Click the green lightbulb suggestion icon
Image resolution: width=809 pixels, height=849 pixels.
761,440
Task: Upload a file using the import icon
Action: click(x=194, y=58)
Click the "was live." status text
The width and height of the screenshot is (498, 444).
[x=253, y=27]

WHAT TO WORK ON: Please return the full listing exactly as it appears.

OUTPUT FOR THIS TASK:
Click the green lightbulb suggestion icon
Image resolution: width=809 pixels, height=849 pixels.
761,440
Task: Upload a file using the import icon
Action: click(x=194, y=58)
Click the "was live." status text
The width and height of the screenshot is (498, 444).
[x=253, y=27]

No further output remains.